BEGIN
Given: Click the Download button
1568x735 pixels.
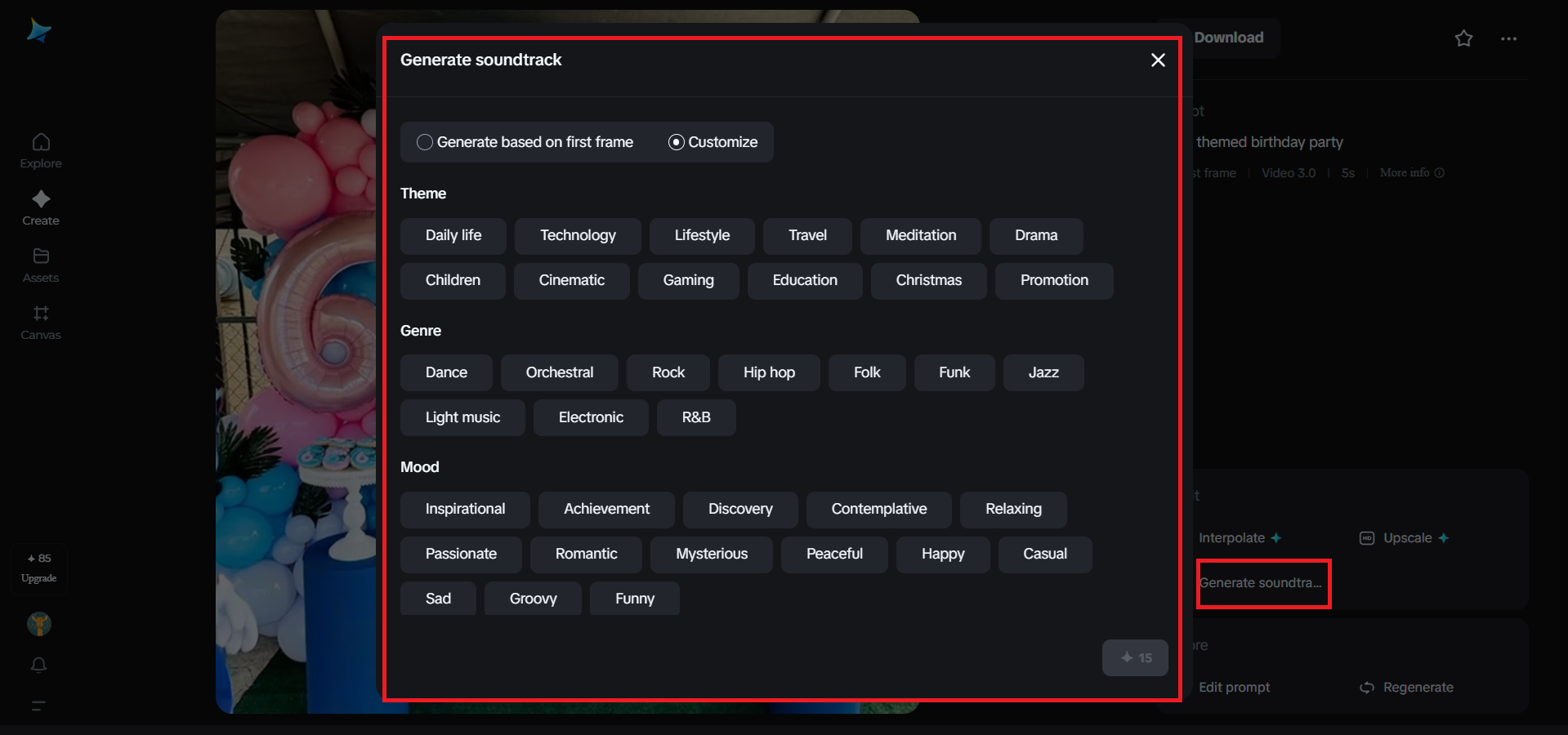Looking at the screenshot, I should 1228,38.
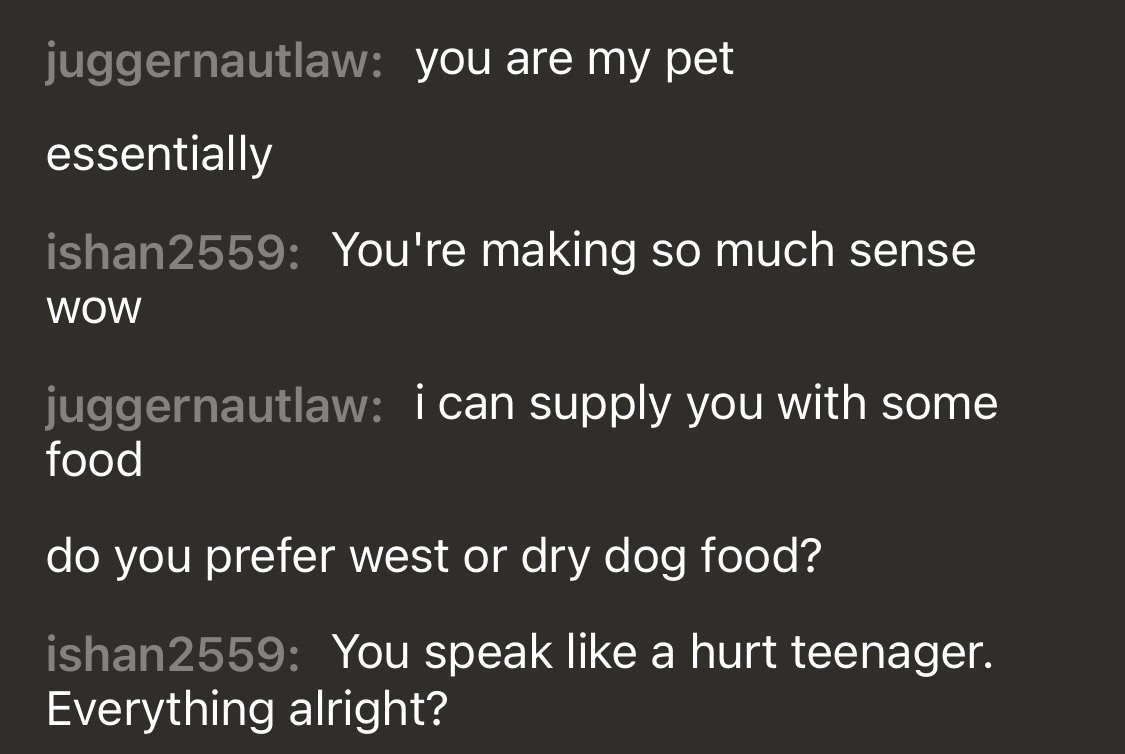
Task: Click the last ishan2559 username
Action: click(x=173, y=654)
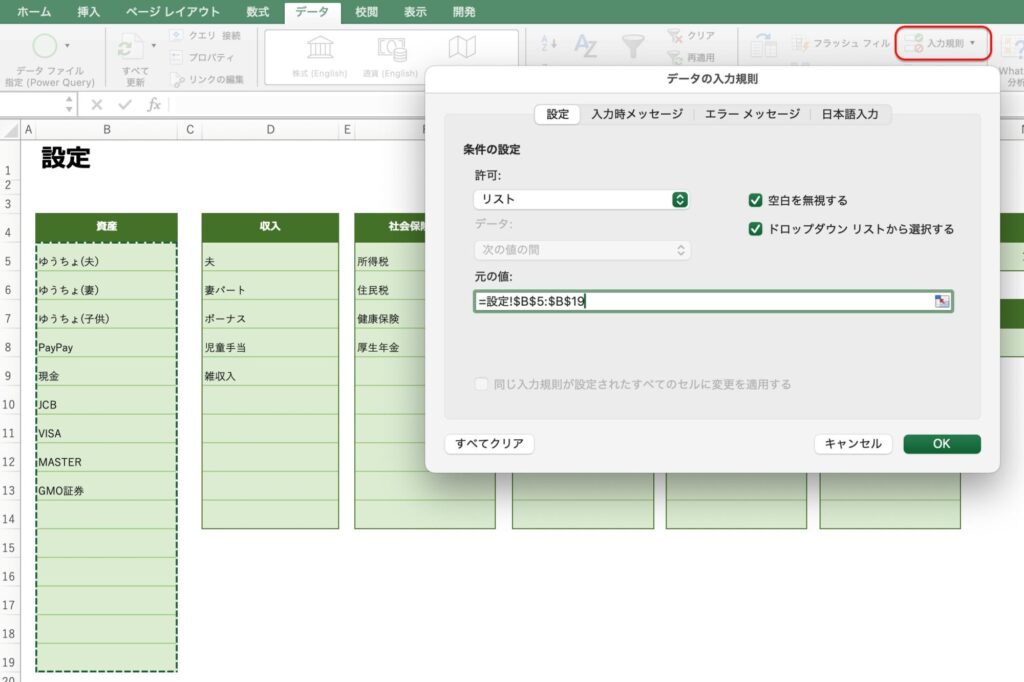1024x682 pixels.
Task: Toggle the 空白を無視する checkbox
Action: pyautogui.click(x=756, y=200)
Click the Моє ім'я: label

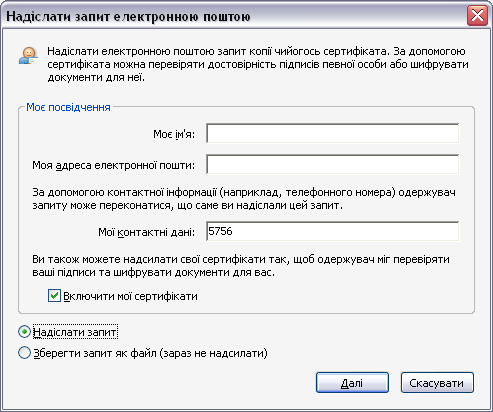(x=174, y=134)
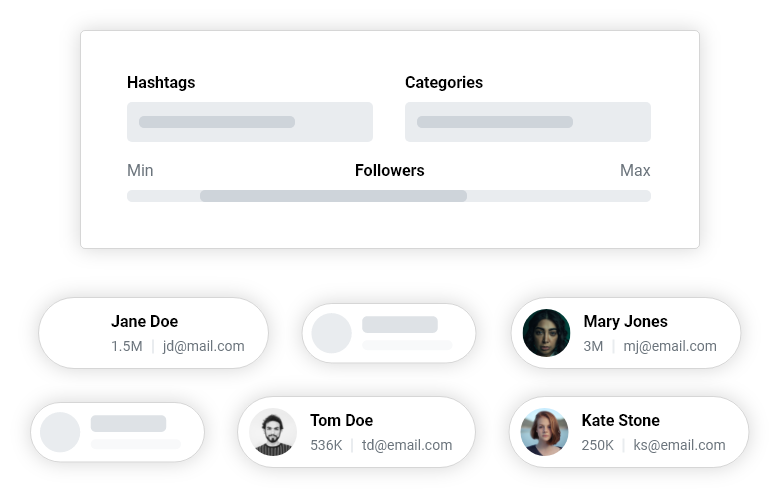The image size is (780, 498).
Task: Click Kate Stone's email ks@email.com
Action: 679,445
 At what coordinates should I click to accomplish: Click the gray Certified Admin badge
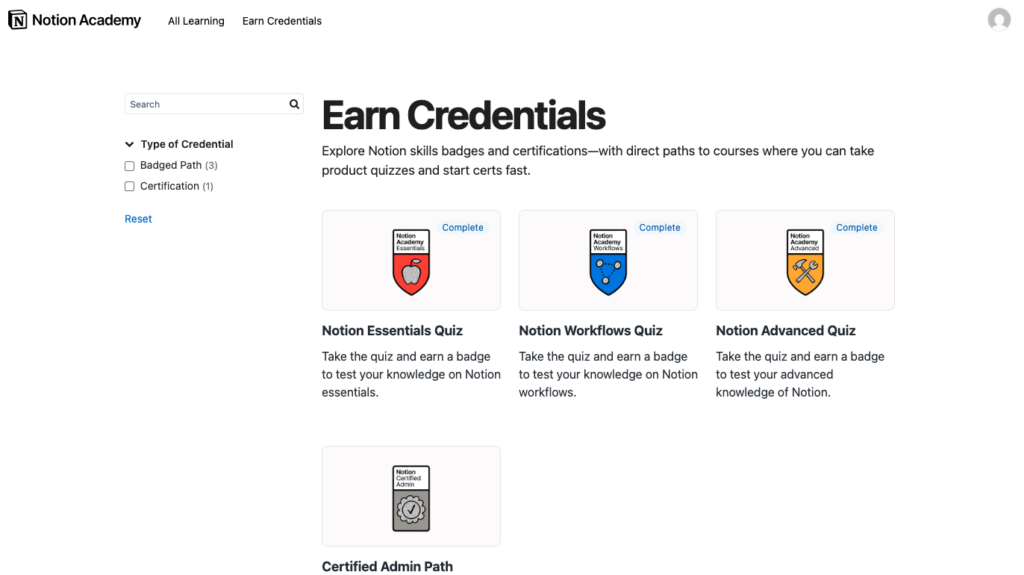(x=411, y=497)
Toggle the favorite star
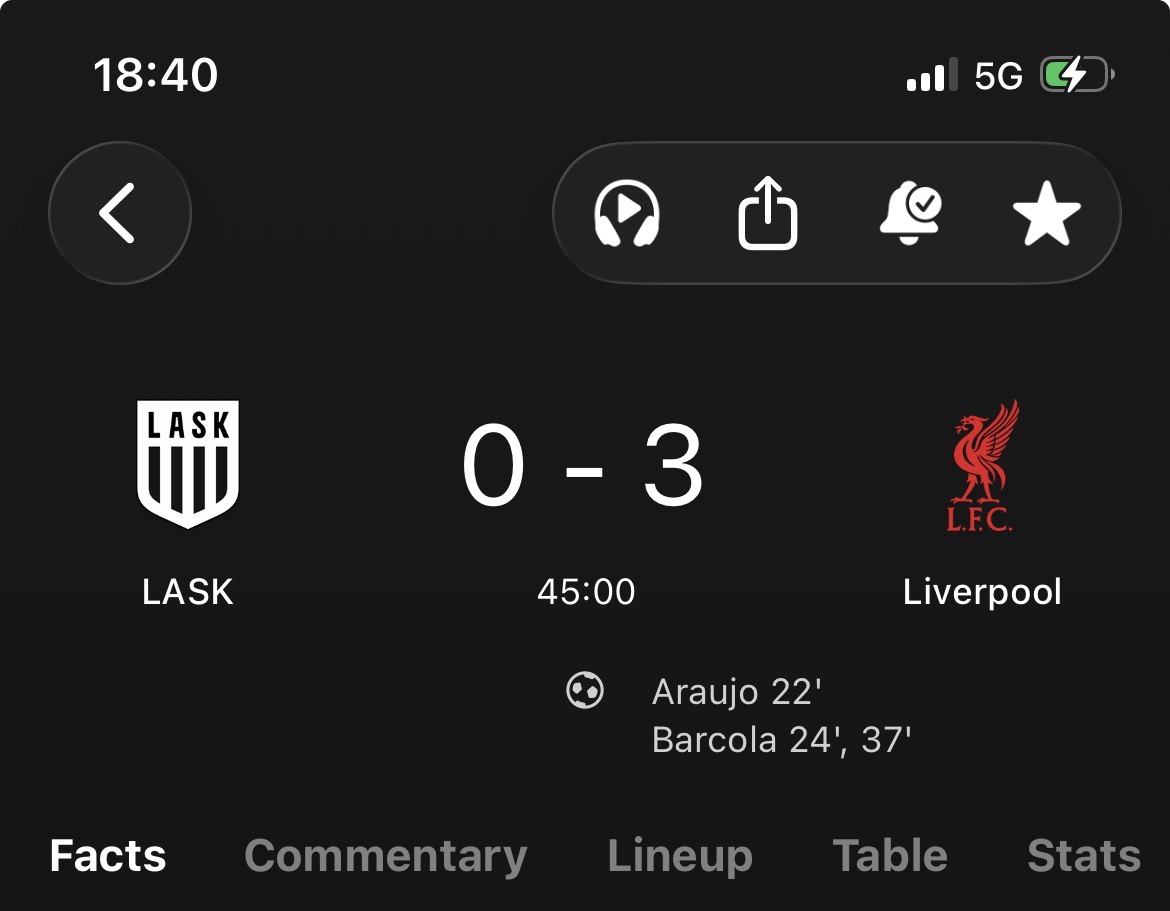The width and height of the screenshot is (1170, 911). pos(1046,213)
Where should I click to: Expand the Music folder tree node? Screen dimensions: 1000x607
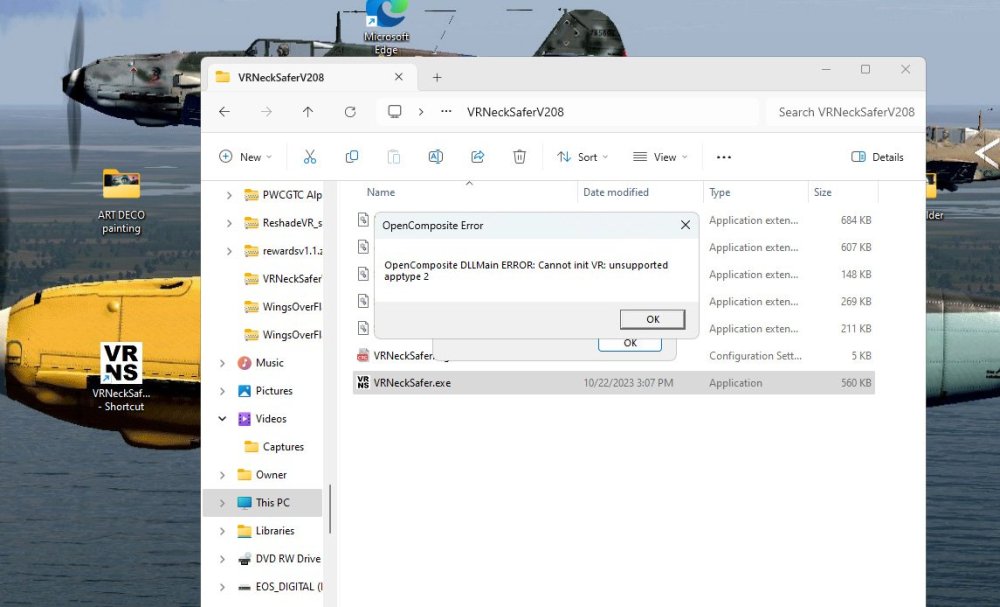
END
* _WHAT IS EXPECTED_:
Transcribe the lines that run from the line bearing "Toggle the favorite star" through the last line of the data. Keep the wording exact and leave out every picture.

* _ANSWER TO THIS PROBLEM_:
Toggle the favorite star
The width and height of the screenshot is (1170, 911). pos(1046,213)
Where should I click to: Expand the Music folder tree node? Screen dimensions: 1000x607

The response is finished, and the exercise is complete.